Матрена с холодком приняла постояльца. Она всю жизнь провела со своим мужем, кой и зеленого змия уважал, и крепкие кулаки в ход пускал. Терпела, куда денешься. Редкая баба побоев не ведает, еще со времен царя Гороха так повелось. Но Матрена на свою долю не жаловалась, к соседям не бегала, то последнее дело. Любой мужик, изведав, что его баба в чужих людях язык распустила, костерит государя своего во вся тяжкие, бабу не помилует, отдубасит смертным боем. Баба о том ведает и блюдет стародавний обычай: сор из избы не выносят. Терпи, ибо всякое зло терпеньем одолеть можно.
Матрена терпела и мужа своего не только чтила, но и боготворила. Изоська, когда душегрейкой не баловался, был тих и ласков, дурным словом жену не попрекал. Напротив: Матренушка да Матренушка, и все-то трудится, и любую бабью прихоть исполняет. Как такого мужика не чтить и не голубить? Почитай, полвека прожила Матрена со свом муженьком, и по сей день его оплакивает. Теперь-то и вовсе, как ей казалось, лучше его супруга на свете не было. И вдруг завалился в избу какой-то неведомый мужик и молвил:
- Прислан к тебе на жилье, бабка Матрена. Хочешь, привечай, а не хочешь, выгоняй.
- Выгонишь тебя, коли сонмище приказало, да еще с дитятком.
Недоброжелательность Матрены была очевидна, и тогда Иванка сказал напрямки:
- Коль не по нраву, прощай бабка Матрена. Пойдем, дочка.
- А ну погодь, уж прытко ершистый. Проходите в избу, - опомнилась Матрена, ведая, что против сонмища не попрешь. Не было случая, дабы кто-то из сосельников не внял миру.
И недели не миновало, как оттаяла бабка. Молодой мужик оказался приделистый: крыльцо и изгородь подправил, для избы и бани на две зимы дров наколол. И все-то промеж дела, ибо вставал с первыми петухами и уходил корчевать мелколесье. После обеда же спать не заваливался, а часок-другой сновал с топором по двору
Бабка только головой крутила. И до чего ж работящий! Ни одному мужику Сосновки за ним не угнаться. Старалась вдоволь накормить постояльца, а дитё козьим молоком отпаивала.
Иванка воспрянул духом: Тонюшка на глазах поправлялась: и щечки зарумянились, и глазенки заблестели.

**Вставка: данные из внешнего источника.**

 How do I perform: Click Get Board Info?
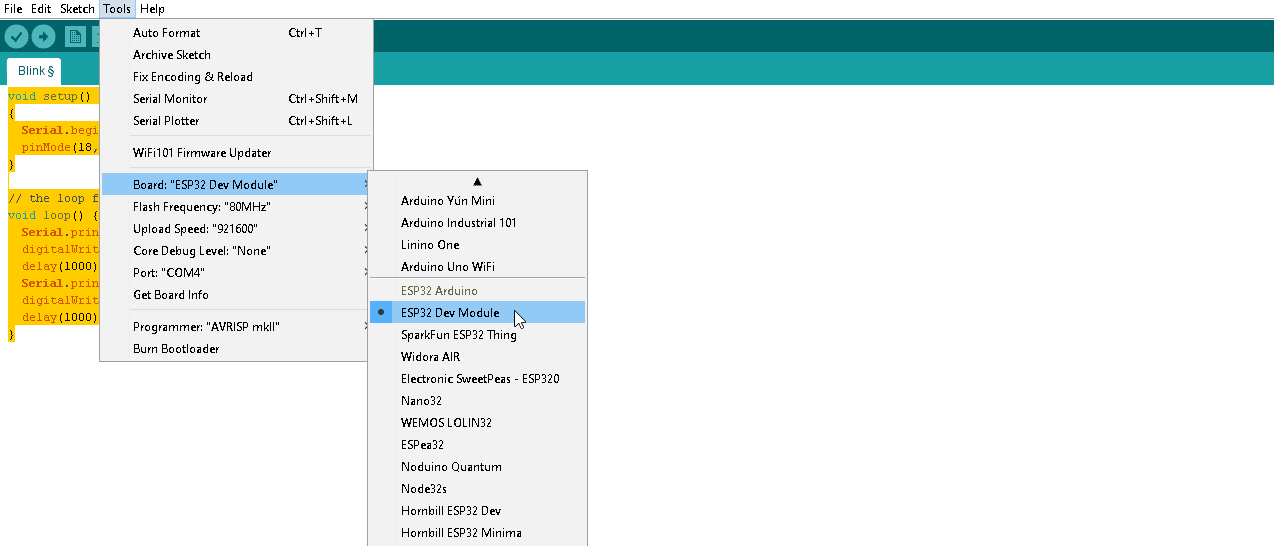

- Спасибо тебе, Матрена, за хлеб-соль и дочку мою. Я уж тебя в беде не оставлю.
- Чего уж там, живите с Богом… Погляжу на тебя - напорно работаешь, мотри, не надорвись.
- Да пока есть силенка.
- Да ить как поглядеть, милок. Сила по силе - осилишь, а сила не под силу - осядешь. Во всякой работе меру надо знать. Ты же, как ретивый конь. И куда рвешься?